Watch Episode 6, Part 2

Genes and maternal health

Can our genes be influenced by the maternal environment while we’re still in the womb? Dr Christine Jasoni, University of Otago, thinks they can. She takes John on a tour of her lab and explains how the health of a mother can ultimately affect the circuitry of their unborn baby’s brain. She explains to John that, for example, obese or diabetic mothers may change the gene expression of their offspring in the womb. This may alter the way in which the foetal brain is wired, which then influences the child’s susceptibility to diabetes or obesity once they’re born.

Christine uses rodents to explore her hypothesis. After feeding them specific diets, thin brain slices are examined to visualise the proteins and look at the connections between the cells. Her research has shown that the brains of offspring of obese mothers have indeed changed. Even after moderating for the behaviour of the obese mother after birth by cross-fostering, the offspring still have an elevated risk for obesity. Christine would now like to look at whether there are specific times in pregnancy when specific maternal factors might be having an effect on brain development.

To sum up this episode, John revisits our genetics experts to get the final word on the ultimate genetics question. Nature versus nurture – what plays the bigger role in who and how we are?

Watch Episode 6, Part 3

Activity idea

In conjunction with this episode of Ever Wondered?, your students may enjoy these activities.

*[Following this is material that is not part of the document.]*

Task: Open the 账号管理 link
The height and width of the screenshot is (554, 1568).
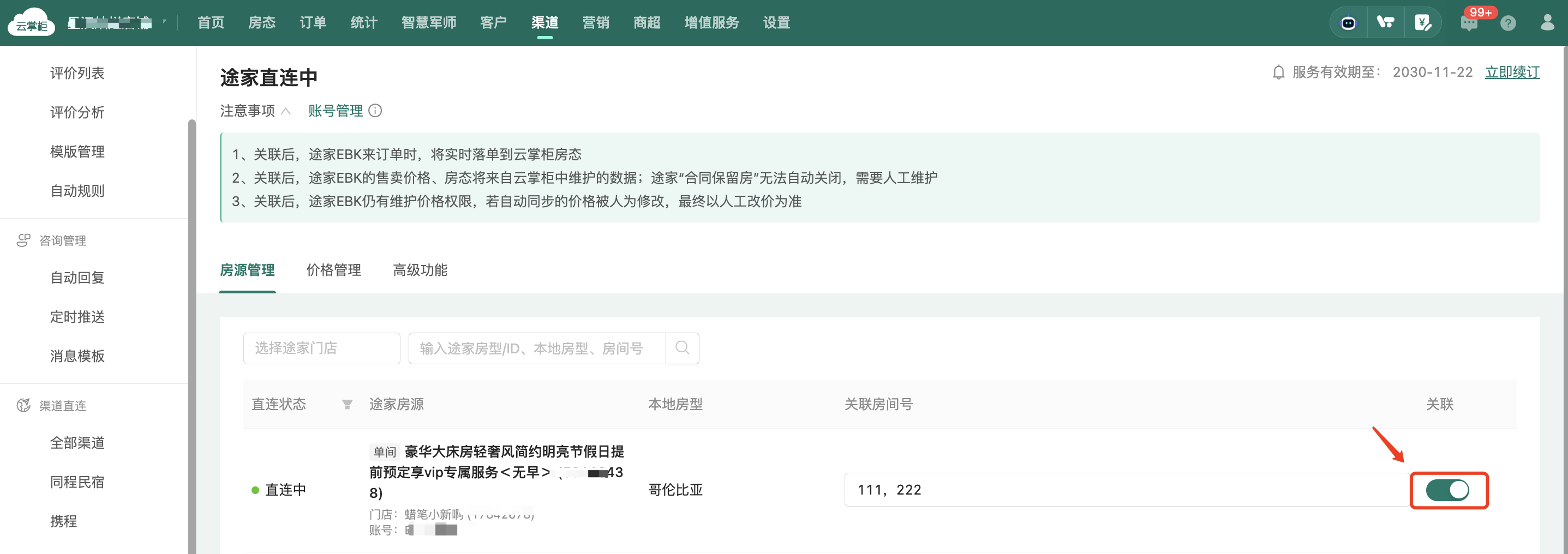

In this activity, students use an interactive or paper-based graphic organiser to explore common alternative conceptions about genetics. This activity can be done individually, in pairs or as a whole class.
Genetics true or false

In this activity, students participate in a simulation that demonstrates that both genetic make-up and environmental factors influence an individual’s likelihood of becoming obese.
Obesity risk factors

These are some common student misunderstandings about genetics based on education research. Keep them in mind while teaching – and address them as they come up.
Alternative conceptions about genetics

Associate Professor Tony Merriman used an analogy when he said “genes are like a blueprint from which the house is built” and went on to explain that the gene in the plan needs workers that work off the plan. Analogies are useful models for enhancing student understanding. In this activity, students have an opportunity to learn about the contents of a cell, including DNA, using an analogy of a school.
Inside a cell

In this activity, students extract and observe DNA from a tomato.
Introduction to DNA

Context link

Uniquely Me: This context explores the question: What makes me, me? My genes or my environment? It covers many of the science ideas and concepts that are featured in this episode of Ever Wondered? In particular, Dr Christine Jasoni discusses her research in more detail. This context provides a wide range of resources that can be used to support and extend students interested in this area of science.